It’s official: Starting Dec. 30, a monthly MetroCard will cost $104. But the new triple-digit fare is just a Band-Aid on the MTA’s bigger problems, said authority officials.
“The business plan of the MTA is a ticking time bomb,” warned MTA vice-chairman Andrew Saul. “We need to make major structural changes, otherwise this fare hike of 7.5 percent is just the beginning.”
It was either raise fares or cut bus and subway routes yet again, threatened MTA Chairman Jay Walder. A second round of service cuts would be even more drastic than those in June, when the MTA wiped out the W line and cut the G in half, he said.
The fare increase will raise $425 million next year.
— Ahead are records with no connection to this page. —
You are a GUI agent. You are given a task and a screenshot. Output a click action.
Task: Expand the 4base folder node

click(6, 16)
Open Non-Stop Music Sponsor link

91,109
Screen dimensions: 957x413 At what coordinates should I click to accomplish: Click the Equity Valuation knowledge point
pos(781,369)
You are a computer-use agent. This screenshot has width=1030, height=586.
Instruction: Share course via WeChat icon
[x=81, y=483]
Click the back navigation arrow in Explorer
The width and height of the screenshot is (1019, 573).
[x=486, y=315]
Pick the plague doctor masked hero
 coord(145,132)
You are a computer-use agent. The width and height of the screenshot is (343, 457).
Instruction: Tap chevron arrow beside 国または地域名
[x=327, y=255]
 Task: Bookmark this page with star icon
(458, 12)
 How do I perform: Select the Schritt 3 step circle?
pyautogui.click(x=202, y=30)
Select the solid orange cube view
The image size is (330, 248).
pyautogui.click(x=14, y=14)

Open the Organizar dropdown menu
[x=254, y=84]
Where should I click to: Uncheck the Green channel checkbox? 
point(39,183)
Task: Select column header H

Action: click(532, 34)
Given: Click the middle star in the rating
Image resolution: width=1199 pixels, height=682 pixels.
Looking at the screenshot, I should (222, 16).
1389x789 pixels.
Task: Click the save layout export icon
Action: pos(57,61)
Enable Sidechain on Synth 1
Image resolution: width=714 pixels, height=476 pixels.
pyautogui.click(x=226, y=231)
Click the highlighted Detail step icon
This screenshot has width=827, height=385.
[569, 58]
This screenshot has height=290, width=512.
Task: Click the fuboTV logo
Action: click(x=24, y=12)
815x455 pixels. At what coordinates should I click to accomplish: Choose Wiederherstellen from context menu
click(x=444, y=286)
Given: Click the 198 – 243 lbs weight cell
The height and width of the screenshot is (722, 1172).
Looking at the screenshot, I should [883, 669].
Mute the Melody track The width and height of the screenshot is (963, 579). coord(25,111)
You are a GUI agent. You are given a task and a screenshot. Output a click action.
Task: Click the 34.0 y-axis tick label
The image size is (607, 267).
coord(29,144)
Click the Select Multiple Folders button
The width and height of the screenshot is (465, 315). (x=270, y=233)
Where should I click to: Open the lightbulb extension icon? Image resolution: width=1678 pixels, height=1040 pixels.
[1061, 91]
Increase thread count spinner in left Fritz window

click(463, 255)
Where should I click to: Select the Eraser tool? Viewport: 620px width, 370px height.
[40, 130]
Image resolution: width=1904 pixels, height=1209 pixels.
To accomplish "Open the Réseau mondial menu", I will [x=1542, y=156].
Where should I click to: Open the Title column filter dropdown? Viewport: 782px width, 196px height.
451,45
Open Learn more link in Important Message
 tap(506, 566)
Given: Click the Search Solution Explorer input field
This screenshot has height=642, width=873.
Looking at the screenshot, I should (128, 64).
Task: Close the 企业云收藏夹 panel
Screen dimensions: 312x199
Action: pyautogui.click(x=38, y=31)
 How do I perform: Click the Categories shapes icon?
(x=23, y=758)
If riders don’t pay more, future service cuts would be “four times” worse than they were earlier this year, said Walder.
Health care, pension costs, and wage increases all cost the MTA hundreds of millions and will rise in years to come, said Walder.
But the MTA’s financial woes mean little to riders who will now pay more to squeeze into overcrowded trains.
“See all these people on the train?” said Keith Smith, 37, as he got onto a 4 train Thursday. “And they all pay to ride it. That is so much money. You would think that with all of that money they could run the system efficiently.”
The next fare hike is scheduled to occur in 2013.